An 18-0 run to start dismissed all chances of an upset. Georgia hit 58 percent from the field for the game.
Sophomore guard Tiara Griffin continues to lead Georgia, this time with 20 points off the bench. Khaalidah Miller, a 5-9 senior guard, scored 15 and 6-2 sophomore forward Merritt Hempe hit a career-high 13.
“I thought we started well,” an understated Georgia coach Andy Landers said.
“I thought we had good energy defensively, I thought we were disruptive and put them on their heels a little bit and then we made a lot of shots.
“Overall, the first half, you'd probably give it an A-minus. You scored it, you defended it well, you shot it well from the floor. It was a very good first half. A lot of people played. A lot of people came in and plugged right in.
“There was no drop in performance, which underscores that we have a good bench, particularly on the perimeter.
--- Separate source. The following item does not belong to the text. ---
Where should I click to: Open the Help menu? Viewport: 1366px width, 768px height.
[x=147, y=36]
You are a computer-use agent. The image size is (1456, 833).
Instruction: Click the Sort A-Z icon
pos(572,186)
The second half, was a little spotty.”
Still, Georgia finished with that 58 percent from the field and a season high eight 3s.
It was another revisit with a former Landers assistant, Belmont coach Cam Newbuaer. Jon Bollier, Georgia's operations coordinator for the past three years, is an assistant coach at Belmont.
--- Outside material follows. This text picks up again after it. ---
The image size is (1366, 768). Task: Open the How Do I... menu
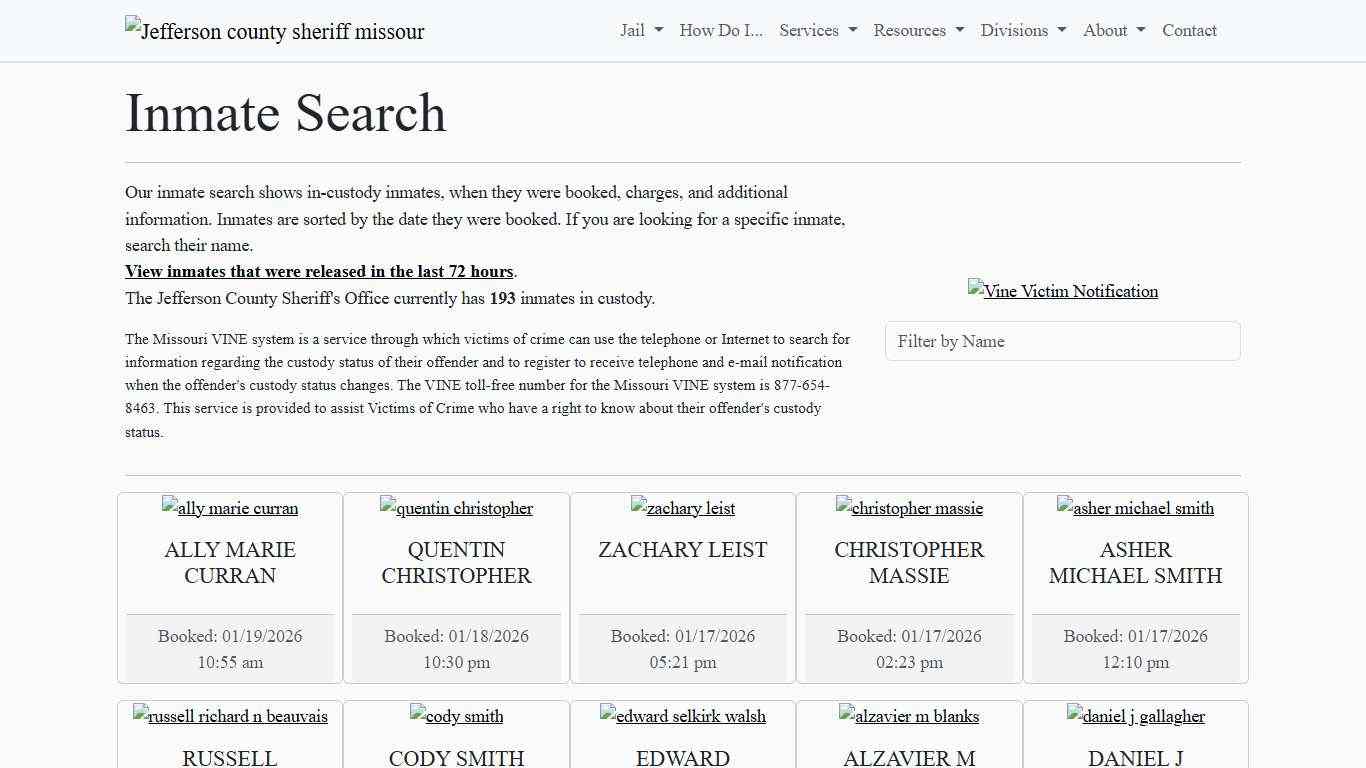(x=720, y=31)
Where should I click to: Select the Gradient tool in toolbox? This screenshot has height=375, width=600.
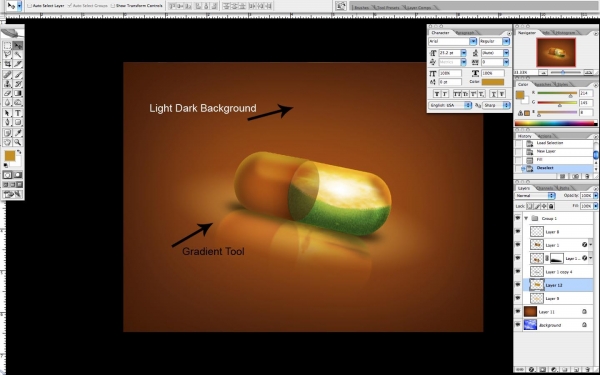click(x=18, y=93)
At 9-0 Georgia has two winnable games left before the conference games begin.
They should be 11-0 and well on their way to a 20-win season after Kennesaw State and Lipscomb visit.
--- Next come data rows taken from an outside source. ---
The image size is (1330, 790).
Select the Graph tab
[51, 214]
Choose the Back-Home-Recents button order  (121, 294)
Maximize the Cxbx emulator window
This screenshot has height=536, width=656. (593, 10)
•Texas A&M: The No. 24 Aggies did not let two straight losses deter them from setting a home record when Washington of the Pac 12 came to call
Senior center Karla Gilbert made sure of that.
She grabbed a career-high 15 rebounds to go with 11 points in the 74-68 win, A&M’s 62nd straight at home against an unranked opponent.
Coach Gary Blair was honored in a singular celebration, a special fete celebrating his induction into the Women‘s College Basketball Hall of Fame, indicative of having won a national title; every championship coach gets in.
“I wish I could have accepted with about 25 assistant coaches who have worked with me throughout the years and all my players,” said Blair. “You’re only as good as the staff and the players and the fans who have supported me in all five programs
“We’re going to take it as a W, and we’re going to get better,” said Blair. “This basketball team is going to get there.”
The two sophomorescç Courtneys, Williams and Walker, each hit double figures as well, 13 and 10. A 20-4 spree to close the first half made the difference. Walker hit two 3s in the final 62 seconds of the opening period.
At 6-2, another ranked team on the road looms with a visit to Penn State this weekend.
•LSU Semester exams meant a scheduled week off, but No. 13 LSU will get back it with three games in one week, all winnable.
- Posted using BlogPress from my iPad
6 Comments:
Are you out of your mind. UConnnnnnnnnnnnnnnn 8 and counting!
Homer! UK hanging on to win against two middling teams is not that impressive.
"The Southeastern Conference women’s college basketball teams retain their mastery of the rest of the world." Why don't we have these SEC teams play UCONN and you will see the "mastery" of the Huskies winning by 30. IMHO a good high school team could be undefeated with the cupcake schedules that these teams play.
I can't believe that anyone familiar with WBB would make such a stupid statement. Take a walk in the sun and open you eyes
For the last 5 years the Big East has been the dominant WBB conference based on Rankings and Number of Final Four appearances. The SEC is not even close.
Now with the breakup of the Big East, the ACC is the dominant WBB conference. IMHO the SEC can claim the 2nd best WBB conference. Definitely not the 1st.
This guy gets it correct, based soley on wins VS. other conferences. Let's see which conference has the most NCAA qualifiers. He says any team but one coached by Geno can be beaten by the top SEC schools.